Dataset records
____

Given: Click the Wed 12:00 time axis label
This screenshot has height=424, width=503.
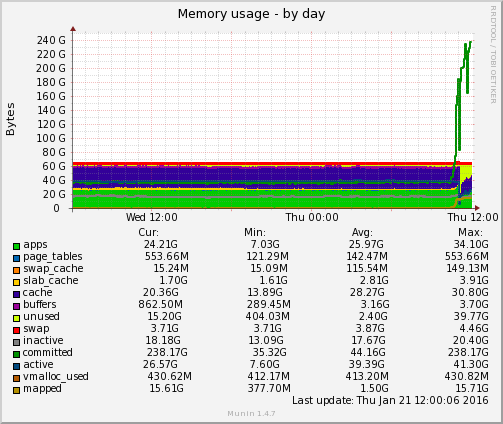Looking at the screenshot, I should click(152, 217).
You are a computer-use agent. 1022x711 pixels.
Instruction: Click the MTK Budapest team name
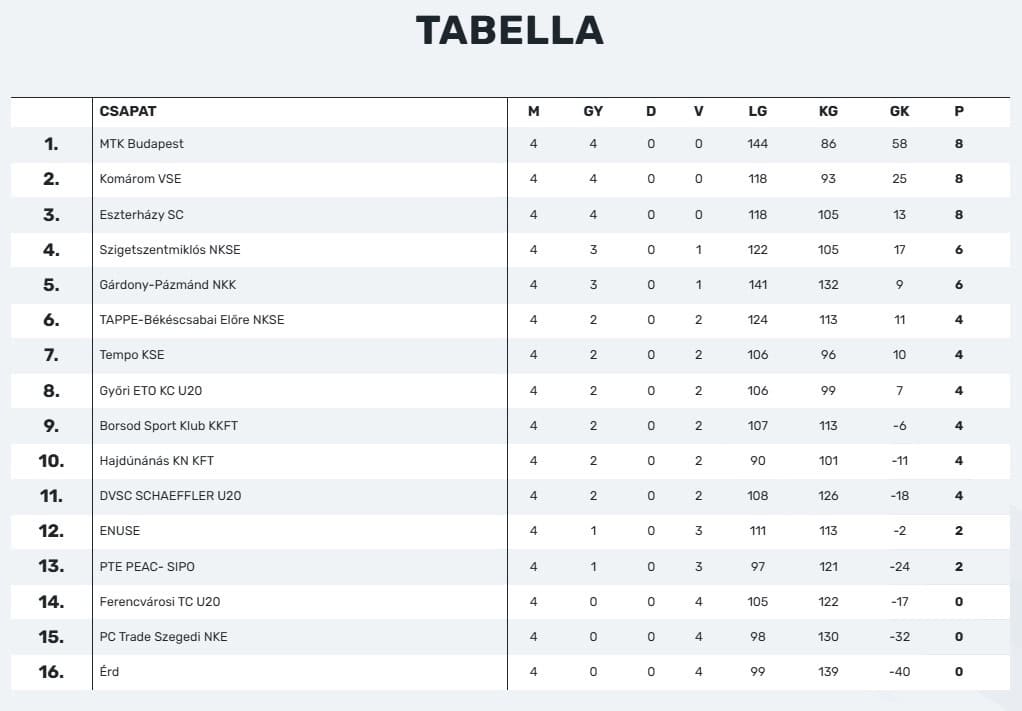pos(142,144)
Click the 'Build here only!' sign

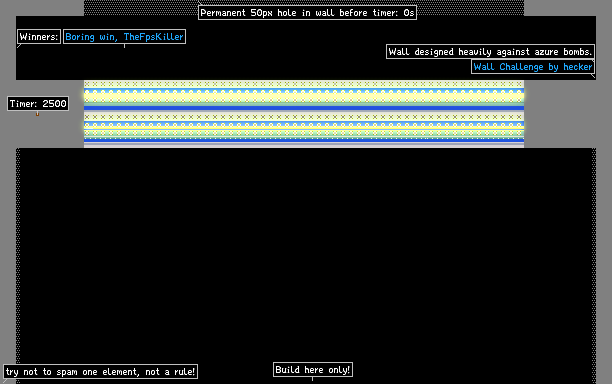click(313, 370)
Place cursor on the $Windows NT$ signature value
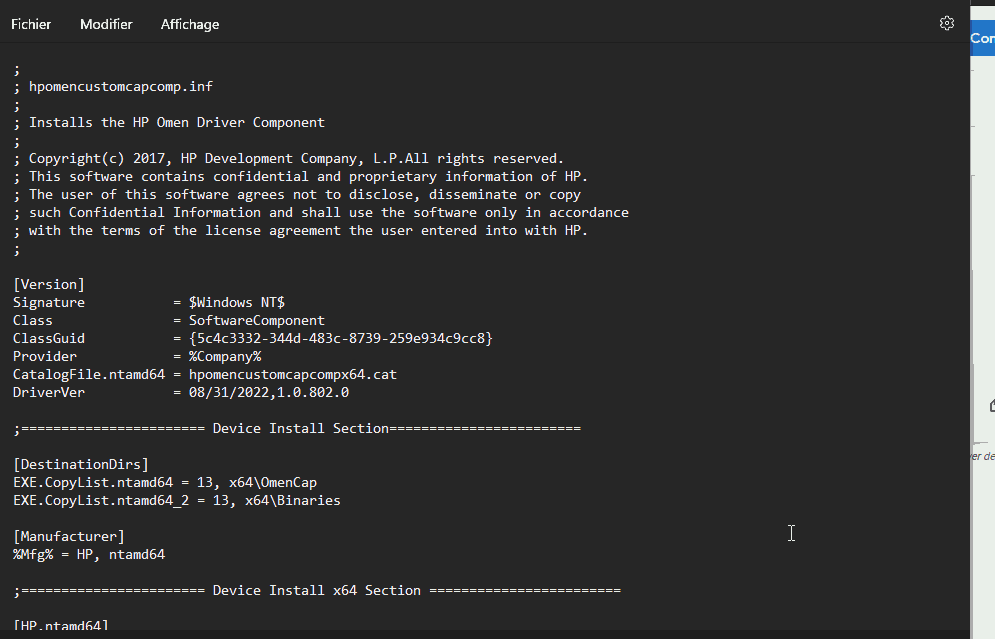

____

Try it -> Copy out all the records exactly as they read, and omit the pictures.

Answer below ->
Given: Click the Wed 12:00 time axis label
This screenshot has height=424, width=503.
Looking at the screenshot, I should click(152, 217).
You are a computer-use agent. 1022x711 pixels.
Instruction: Click the MTK Budapest team name
pos(142,144)
Click the 'Build here only!' sign

click(313, 370)
Place cursor on the $Windows NT$ signature value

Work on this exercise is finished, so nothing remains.